The required output is the lines from the one with "You are a computer-use" through the end of the data, repeated verbatim, with no pictures included.

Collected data
■ ■ ■ ■ ■ ■ ■
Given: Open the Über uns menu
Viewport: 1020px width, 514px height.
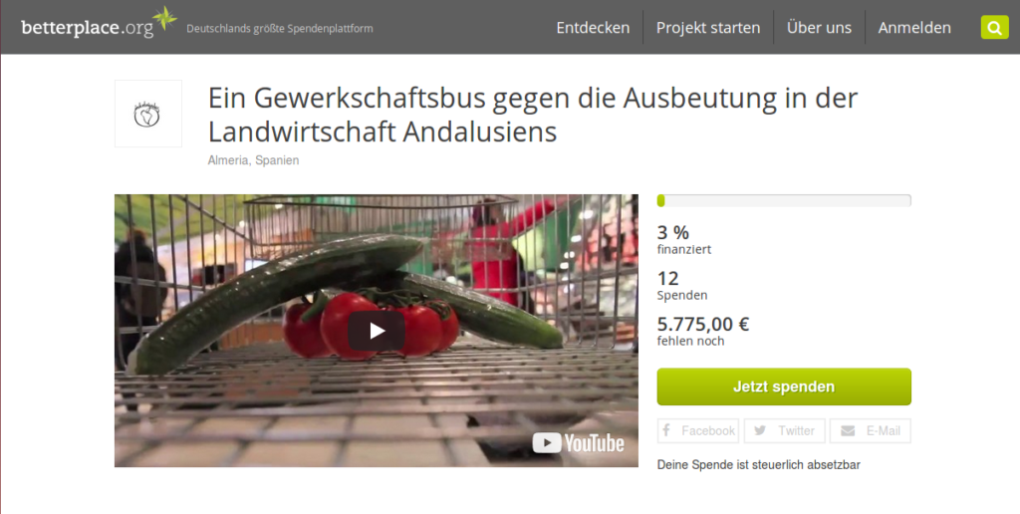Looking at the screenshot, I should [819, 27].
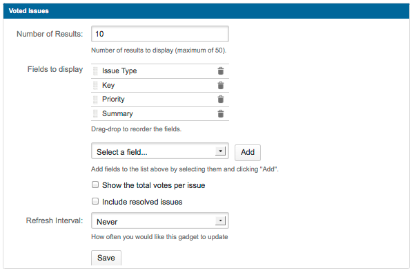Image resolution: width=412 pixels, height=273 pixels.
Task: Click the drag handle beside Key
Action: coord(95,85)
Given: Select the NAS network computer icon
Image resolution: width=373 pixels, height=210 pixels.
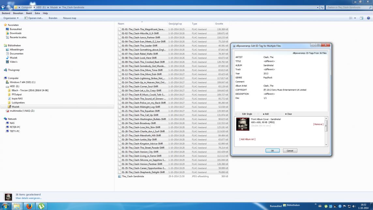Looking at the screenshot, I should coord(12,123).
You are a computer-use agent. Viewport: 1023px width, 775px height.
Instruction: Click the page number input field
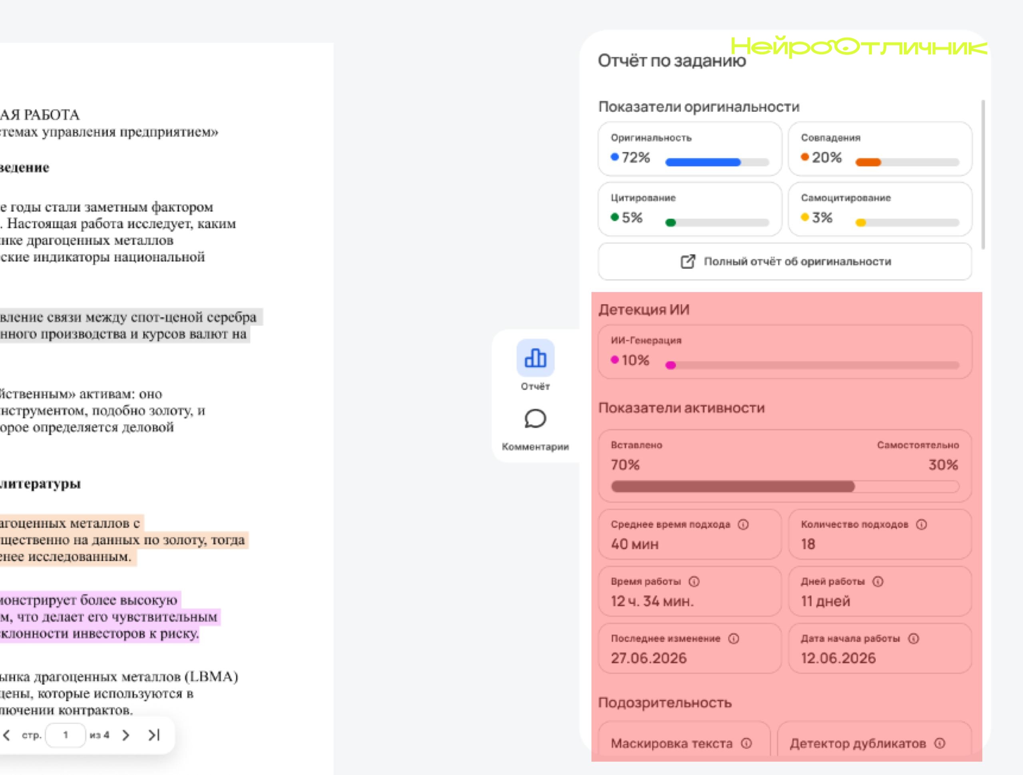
■ ■ ■ ■ ■ ■ ■
**Written answer**
You are a computer-use agent. Viewport: 1023px width, 775px height.
Instruction: Click the page number input field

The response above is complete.